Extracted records
━━━━━━━━━━

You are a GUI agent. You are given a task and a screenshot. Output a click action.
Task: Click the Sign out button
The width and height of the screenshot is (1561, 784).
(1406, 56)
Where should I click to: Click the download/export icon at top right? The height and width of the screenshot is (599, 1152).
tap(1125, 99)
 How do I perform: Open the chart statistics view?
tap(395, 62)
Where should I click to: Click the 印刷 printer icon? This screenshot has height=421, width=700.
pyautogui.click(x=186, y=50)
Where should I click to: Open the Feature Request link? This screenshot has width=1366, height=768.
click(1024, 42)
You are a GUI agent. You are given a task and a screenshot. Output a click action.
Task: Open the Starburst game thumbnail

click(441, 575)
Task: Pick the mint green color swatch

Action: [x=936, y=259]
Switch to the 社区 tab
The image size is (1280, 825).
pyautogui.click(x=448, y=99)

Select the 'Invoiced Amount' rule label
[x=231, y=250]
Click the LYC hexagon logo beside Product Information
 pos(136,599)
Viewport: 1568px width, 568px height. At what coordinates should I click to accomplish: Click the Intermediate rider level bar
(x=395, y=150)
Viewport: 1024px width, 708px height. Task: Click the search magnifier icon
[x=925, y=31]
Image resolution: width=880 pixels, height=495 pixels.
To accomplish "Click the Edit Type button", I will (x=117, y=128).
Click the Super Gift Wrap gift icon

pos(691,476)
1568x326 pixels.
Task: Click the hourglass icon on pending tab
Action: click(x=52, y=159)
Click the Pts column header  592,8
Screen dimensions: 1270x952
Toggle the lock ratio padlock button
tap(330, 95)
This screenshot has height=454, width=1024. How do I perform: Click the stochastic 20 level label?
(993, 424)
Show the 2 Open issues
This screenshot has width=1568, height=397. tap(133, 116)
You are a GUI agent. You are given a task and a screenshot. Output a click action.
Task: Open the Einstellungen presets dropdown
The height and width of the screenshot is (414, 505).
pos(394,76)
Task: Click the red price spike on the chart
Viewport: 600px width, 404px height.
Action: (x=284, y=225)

━━━━━━━━━━

*What you will do*. Write the whole of the data out again exactly as it stands.

*Problem solution*.
You are a GUI agent. You are given a task and a screenshot. Output a click action.
Task: Click the Sign out button
The width and height of the screenshot is (1561, 784).
(1406, 56)
Where should I click to: Click the download/export icon at top right? The height and width of the screenshot is (599, 1152).
tap(1125, 99)
 How do I perform: Open the chart statistics view?
tap(395, 62)
Where should I click to: Click the 印刷 printer icon? This screenshot has height=421, width=700.
pyautogui.click(x=186, y=50)
Where should I click to: Open the Feature Request link? This screenshot has width=1366, height=768.
click(1024, 42)
You are a GUI agent. You are given a task and a screenshot. Output a click action.
Task: Open the Starburst game thumbnail

click(441, 575)
Task: Pick the mint green color swatch

Action: [x=936, y=259]
Switch to the 社区 tab
The image size is (1280, 825).
pyautogui.click(x=448, y=99)

Select the 'Invoiced Amount' rule label
[x=231, y=250]
Click the LYC hexagon logo beside Product Information
 pos(136,599)
Viewport: 1568px width, 568px height. At what coordinates should I click to accomplish: Click the Intermediate rider level bar
(x=395, y=150)
Viewport: 1024px width, 708px height. Task: Click the search magnifier icon
[x=925, y=31]
Image resolution: width=880 pixels, height=495 pixels.
To accomplish "Click the Edit Type button", I will (x=117, y=128).
Click the Super Gift Wrap gift icon

pos(691,476)
1568x326 pixels.
Task: Click the hourglass icon on pending tab
Action: click(x=52, y=159)
Click the Pts column header  592,8
Screen dimensions: 1270x952
Toggle the lock ratio padlock button
tap(330, 95)
This screenshot has height=454, width=1024. How do I perform: Click the stochastic 20 level label?
(993, 424)
Show the 2 Open issues
This screenshot has width=1568, height=397. tap(133, 116)
You are a GUI agent. You are given a task and a screenshot. Output a click action.
Task: Open the Einstellungen presets dropdown
The height and width of the screenshot is (414, 505).
pos(394,76)
Task: Click the red price spike on the chart
Viewport: 600px width, 404px height.
Action: (x=284, y=225)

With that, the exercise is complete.